REQUIREMENT: Update the material from the line that has "You are a GUI" through the end of the material, replacing "click" with "tap" and keeping everything else the same. Leave the pictures out of your answer.

DATA PROVIDED:
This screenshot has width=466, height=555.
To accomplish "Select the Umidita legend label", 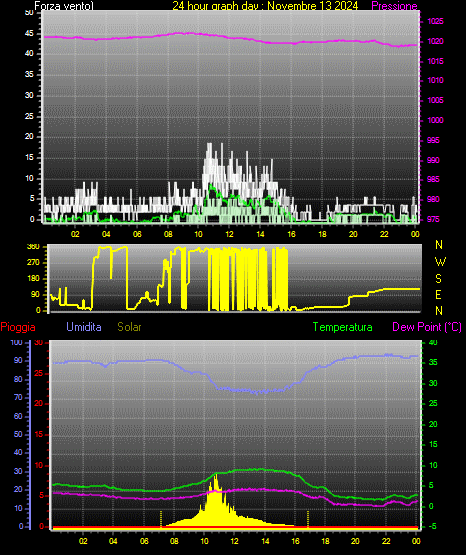I will tap(84, 327).
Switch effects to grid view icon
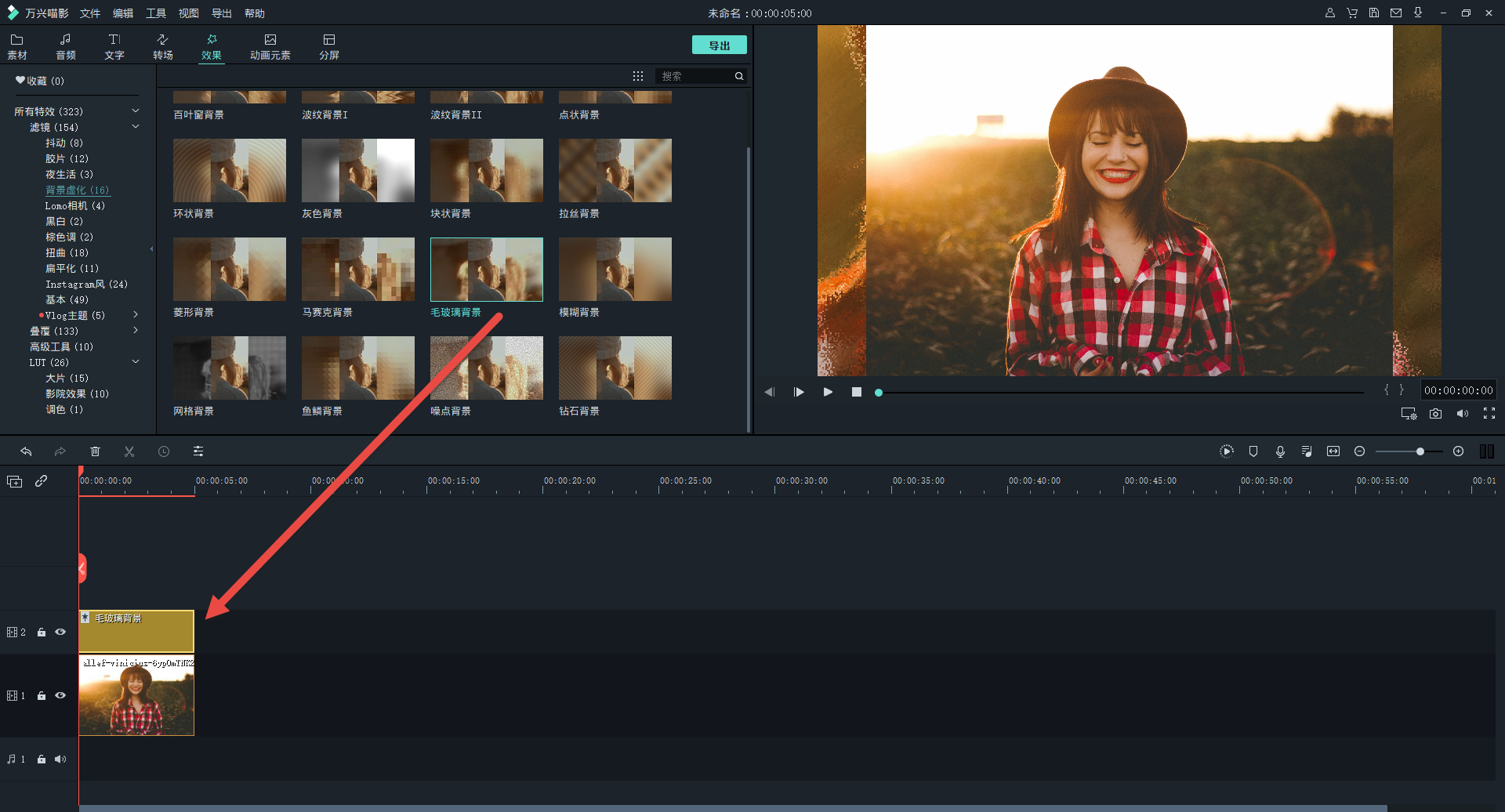This screenshot has height=812, width=1505. coord(638,76)

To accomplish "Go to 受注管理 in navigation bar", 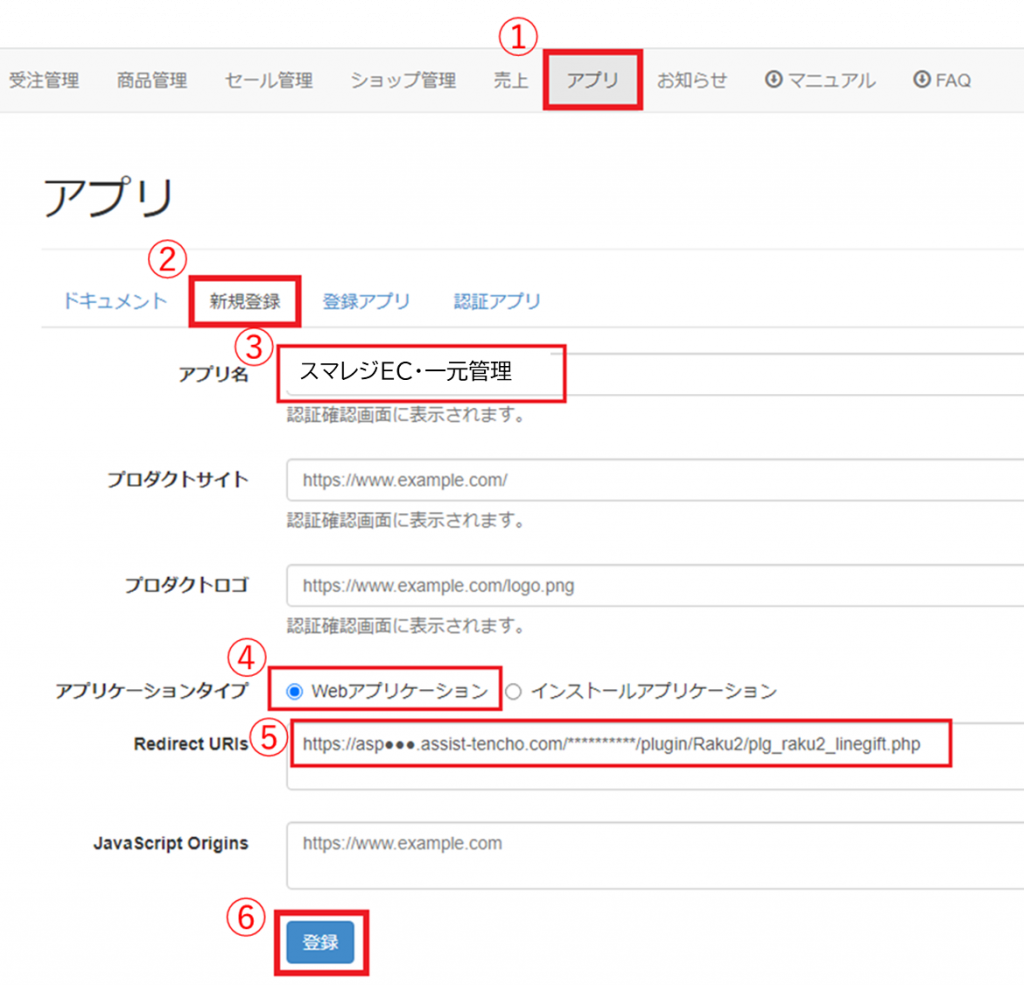I will (44, 81).
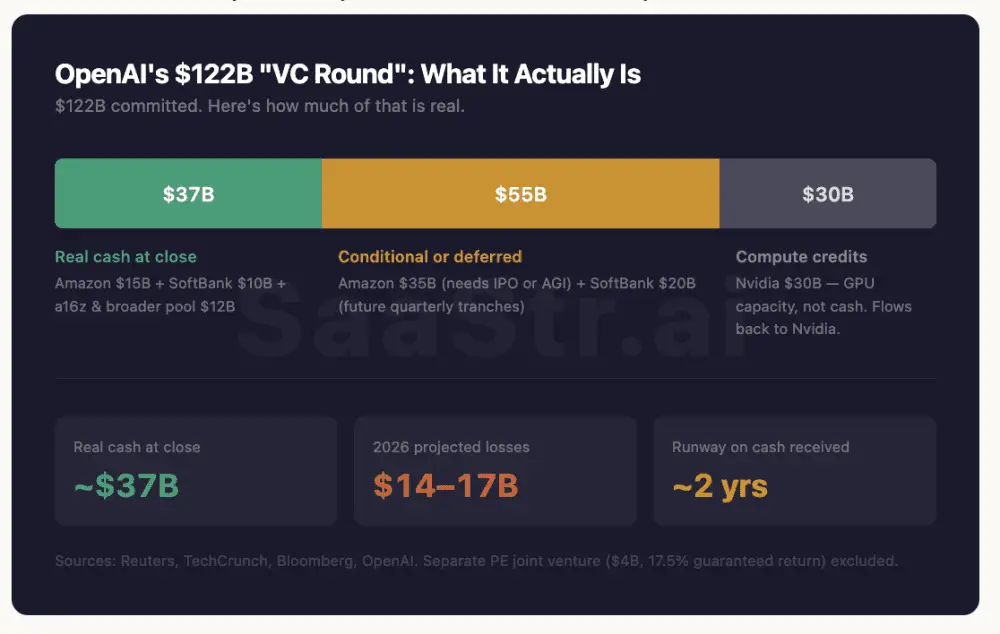Screen dimensions: 1000x634
Task: Click the ~2 yrs runway figure
Action: click(x=720, y=486)
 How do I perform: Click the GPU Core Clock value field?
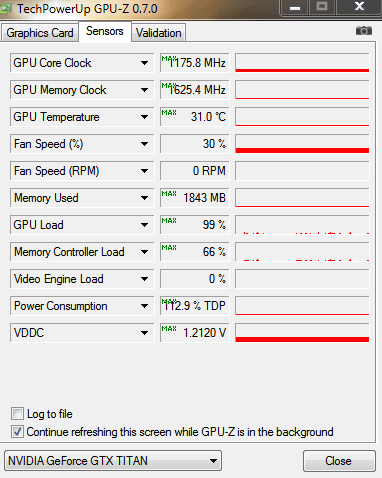[194, 63]
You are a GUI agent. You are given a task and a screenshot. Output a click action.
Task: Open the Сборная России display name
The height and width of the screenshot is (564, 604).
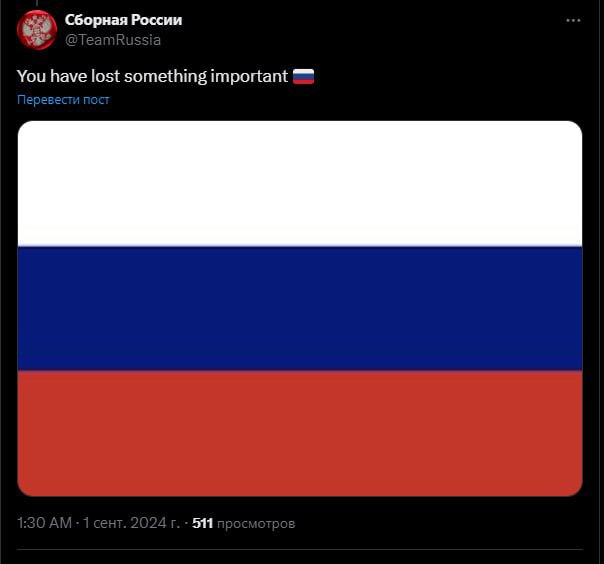tap(123, 20)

ANSWER TO THE EXERCISE:
You are a GUI agent. You are given a task and a screenshot. Output a tap action.
Task: Open the Сборная России display name
The height and width of the screenshot is (564, 604).
tap(123, 20)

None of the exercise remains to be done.